● **Given information**:
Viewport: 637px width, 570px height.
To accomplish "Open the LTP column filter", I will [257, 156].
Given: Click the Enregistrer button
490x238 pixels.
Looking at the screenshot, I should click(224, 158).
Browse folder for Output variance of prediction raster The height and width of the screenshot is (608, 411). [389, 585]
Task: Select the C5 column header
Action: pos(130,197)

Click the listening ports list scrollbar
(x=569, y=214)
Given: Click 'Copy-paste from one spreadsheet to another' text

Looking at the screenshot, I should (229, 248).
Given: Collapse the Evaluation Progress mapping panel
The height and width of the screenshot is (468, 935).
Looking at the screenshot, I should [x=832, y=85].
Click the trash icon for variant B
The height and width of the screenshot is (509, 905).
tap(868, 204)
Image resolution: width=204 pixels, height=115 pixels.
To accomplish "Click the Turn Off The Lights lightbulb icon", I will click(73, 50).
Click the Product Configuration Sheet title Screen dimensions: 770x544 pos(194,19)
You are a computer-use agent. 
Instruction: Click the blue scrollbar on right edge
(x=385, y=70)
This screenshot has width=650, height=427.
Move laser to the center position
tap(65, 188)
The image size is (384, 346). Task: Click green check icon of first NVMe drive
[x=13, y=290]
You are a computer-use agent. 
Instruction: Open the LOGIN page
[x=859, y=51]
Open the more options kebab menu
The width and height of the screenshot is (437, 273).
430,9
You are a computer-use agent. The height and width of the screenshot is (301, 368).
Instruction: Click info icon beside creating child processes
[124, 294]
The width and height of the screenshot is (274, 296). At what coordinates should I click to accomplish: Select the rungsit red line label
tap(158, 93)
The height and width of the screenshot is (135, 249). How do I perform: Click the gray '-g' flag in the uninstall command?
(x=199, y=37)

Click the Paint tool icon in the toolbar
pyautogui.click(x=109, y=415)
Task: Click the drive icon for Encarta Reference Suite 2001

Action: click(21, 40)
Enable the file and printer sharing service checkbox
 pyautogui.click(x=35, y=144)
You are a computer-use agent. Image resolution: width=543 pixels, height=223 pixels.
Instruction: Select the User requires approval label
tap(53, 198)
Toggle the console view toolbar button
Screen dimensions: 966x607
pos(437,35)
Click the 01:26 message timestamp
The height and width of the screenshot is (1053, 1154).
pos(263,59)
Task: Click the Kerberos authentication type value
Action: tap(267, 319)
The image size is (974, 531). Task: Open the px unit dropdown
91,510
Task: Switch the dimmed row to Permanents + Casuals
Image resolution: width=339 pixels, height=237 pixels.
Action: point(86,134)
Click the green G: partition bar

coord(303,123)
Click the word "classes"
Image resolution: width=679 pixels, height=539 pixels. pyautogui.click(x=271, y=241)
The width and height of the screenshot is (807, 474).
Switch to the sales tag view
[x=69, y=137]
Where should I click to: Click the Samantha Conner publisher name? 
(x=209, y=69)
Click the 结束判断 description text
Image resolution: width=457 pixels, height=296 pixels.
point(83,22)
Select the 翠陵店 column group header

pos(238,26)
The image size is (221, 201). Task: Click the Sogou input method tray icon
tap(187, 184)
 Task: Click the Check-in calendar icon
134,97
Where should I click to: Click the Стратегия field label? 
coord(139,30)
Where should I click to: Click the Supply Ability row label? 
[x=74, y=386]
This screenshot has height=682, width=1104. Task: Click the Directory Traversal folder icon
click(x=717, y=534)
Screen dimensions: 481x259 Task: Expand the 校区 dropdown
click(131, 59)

● **Exercise prompt**: Copy out the whole listing exactly; please set it all down.

● **Answer to the exercise**:
Viewport: 637px width, 570px height.
To accomplish "Open the LTP column filter", I will [257, 156].
Given: Click the Enregistrer button
490x238 pixels.
Looking at the screenshot, I should click(224, 158).
Browse folder for Output variance of prediction raster The height and width of the screenshot is (608, 411). [389, 585]
Task: Select the C5 column header
Action: pos(130,197)

Click the listening ports list scrollbar
(x=569, y=214)
Given: Click 'Copy-paste from one spreadsheet to another' text

Looking at the screenshot, I should (229, 248).
Given: Collapse the Evaluation Progress mapping panel
The height and width of the screenshot is (468, 935).
Looking at the screenshot, I should [x=832, y=85].
Click the trash icon for variant B
The height and width of the screenshot is (509, 905).
tap(868, 204)
Image resolution: width=204 pixels, height=115 pixels.
To accomplish "Click the Turn Off The Lights lightbulb icon", I will click(73, 50).
Click the Product Configuration Sheet title Screen dimensions: 770x544 pos(194,19)
You are a computer-use agent. 
Instruction: Click the blue scrollbar on right edge
(x=385, y=70)
This screenshot has width=650, height=427.
Move laser to the center position
tap(65, 188)
The image size is (384, 346). Task: Click green check icon of first NVMe drive
[x=13, y=290]
You are a computer-use agent. 
Instruction: Open the LOGIN page
[x=859, y=51]
Open the more options kebab menu
The width and height of the screenshot is (437, 273).
430,9
You are a computer-use agent. The height and width of the screenshot is (301, 368).
Instruction: Click info icon beside creating child processes
[124, 294]
The width and height of the screenshot is (274, 296). At what coordinates should I click to accomplish: Select the rungsit red line label
tap(158, 93)
The height and width of the screenshot is (135, 249). How do I perform: Click the gray '-g' flag in the uninstall command?
(x=199, y=37)

Click the Paint tool icon in the toolbar
pyautogui.click(x=109, y=415)
Task: Click the drive icon for Encarta Reference Suite 2001

Action: click(21, 40)
Enable the file and printer sharing service checkbox
 pyautogui.click(x=35, y=144)
You are a computer-use agent. Image resolution: width=543 pixels, height=223 pixels.
Instruction: Select the User requires approval label
tap(53, 198)
Toggle the console view toolbar button
Screen dimensions: 966x607
pos(437,35)
Click the 01:26 message timestamp
The height and width of the screenshot is (1053, 1154).
pos(263,59)
Task: Click the Kerberos authentication type value
Action: tap(267, 319)
The image size is (974, 531). Task: Open the px unit dropdown
91,510
Task: Switch the dimmed row to Permanents + Casuals
Image resolution: width=339 pixels, height=237 pixels.
Action: point(86,134)
Click the green G: partition bar

coord(303,123)
Click the word "classes"
Image resolution: width=679 pixels, height=539 pixels. pyautogui.click(x=271, y=241)
The width and height of the screenshot is (807, 474).
Switch to the sales tag view
[x=69, y=137]
Where should I click to: Click the Samantha Conner publisher name? 
(x=209, y=69)
Click the 结束判断 description text
Image resolution: width=457 pixels, height=296 pixels.
point(83,22)
Select the 翠陵店 column group header

pos(238,26)
The image size is (221, 201). Task: Click the Sogou input method tray icon
tap(187, 184)
 Task: Click the Check-in calendar icon
134,97
Where should I click to: Click the Стратегия field label? 
coord(139,30)
Where should I click to: Click the Supply Ability row label? 
[x=74, y=386]
This screenshot has height=682, width=1104. Task: Click the Directory Traversal folder icon
click(x=717, y=534)
Screen dimensions: 481x259 Task: Expand the 校区 dropdown
click(131, 59)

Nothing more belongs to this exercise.